• _Document text_:
□ □ □ □ □

What is the choice of heat out west? Wood Pellet Stove? Wood Stove? Oil? Natural Gas?

Just curious.

I was pleasantly stunned when they said on the news out East (here) that Natural Gas is the best bargain for heating for this year. After last year, I was pleasantly surprised. My lovely wife then asked, "What do we have?" Luckily we have natural gas.

Still would like a nice warm wood pellet stove someday for Albany's - 20 to -30 degree February days.

Sigh....


----------



## bpimm (Jun 12, 2006)

Jimbo205 said:


> How cold can it get in the PNW (Pacific North West) ? I am imagining very, very, very cold. Yes / No ?
> 
> What is the choice of heat out west? Wood Pellet Stove? Wood Stove? Oil? Natural Gas?
> 
> ...


We don't get as cold as you do.  I have only seen sub 0 temps 2 maybe 3 times in my life here. our lows tend to be in the teens when it's cold, most of the time it's warm enough to rain, and rain, and then we might get some rain..... For heat we have the same choices, but I'm to far away from civilization to get natural gas, so I use oil / wood stove. with oil prices where they are electric heat is cheaper now.


----------



## Jimbo205 (Feb 2, 2006)

Do your tanks and / planted tanks prefer the heat from the oil furnace or the wood stove? I am asking because I am wondering if the plants just roll with the change in temperature, or if they are finicky. 

I like the idea of my tanks being near the sunlight from the window, but I keep wondering about the cooler temperatures in the coldest part of the winter near my windows (and I have good windows). 

I imagine the oil heat being steady and predictable (programmable thermostats) and the wood stove fluctuating depending on how much time you have to attend to it, yet being luxurious and tropical. I have heard of friends in the past walking around their house in the deepest part of winter because with their wood stove they kept their house in the 80's. 

Do your tanks behave any different in the cooler months?


----------



## bpimm (Jun 12, 2006)

I haven't noticed a difference with the type of heat, I run over sized heaters in the tanks so their temp stays stable as I shut the heat down to 62 Degrees F at night. I don't have wood heat in the shop I'm living in until I get the house done, but the new house has a wood stove and oil heat, I just need to get it done, big DIY project.


----------



## Jimbo205 (Feb 2, 2006)

> I just need to get it done, big DIY project.


 You and Burks are both doing this, yes?

Any photos in the Water bucket? (That would be really, really cool to see.).


----------



## bpimm (Jun 12, 2006)

Jimbo205 said:


> You and Burks are both doing this, yes?
> 
> Any photos in the Water bucket? (That would be really, really cool to see.).


There is one pic in "pictures of planted tank geeks" the only pic I had of myself was trimming a rafter to fit at the ridge. I'll put some more in the water bucket if you want. I have photo's of almost the whole process. I have been at it for almost 5 years now and think I will have it done this spring. I don't think I will take on this size of project again soon.


----------

□ □ □ □ □

• _Provided material_:
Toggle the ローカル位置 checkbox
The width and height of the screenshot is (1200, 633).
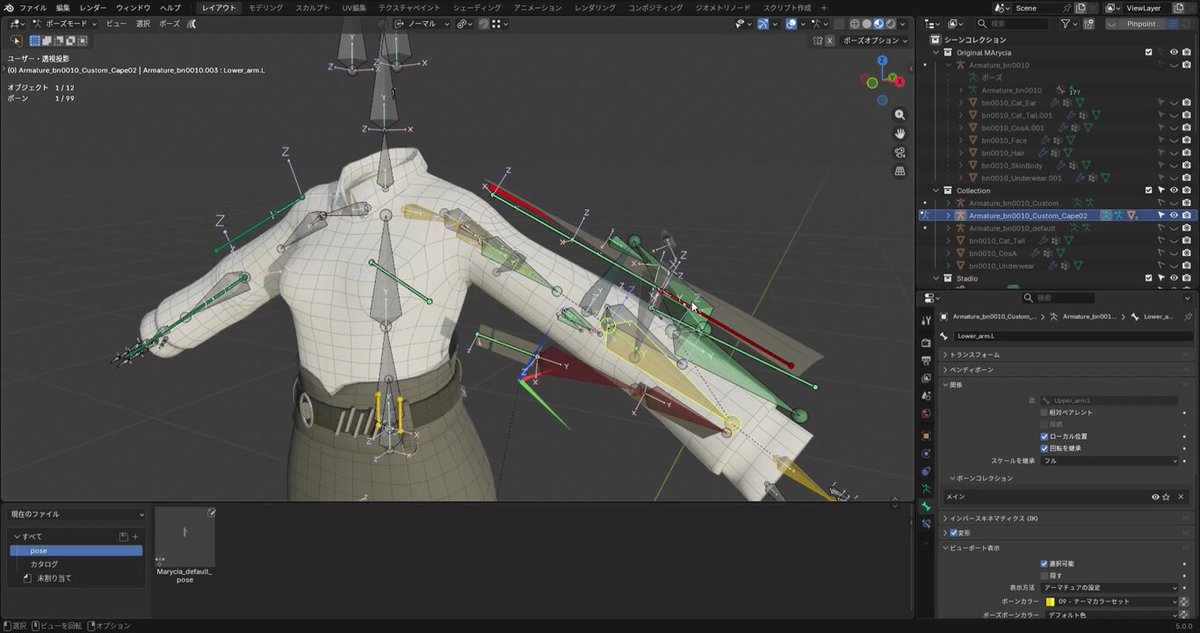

□ □ □ □ □

In the forum thread on home heating, why do bpimm's tank temperatures stay stable when the house heat is turned down at night? Answer in one to three sentences.

• _Exercise result_: bpimm runs oversized heaters in the tanks. Because of that, the tank temperature stays stable even though the house heat is shut down to 62 degrees F at night.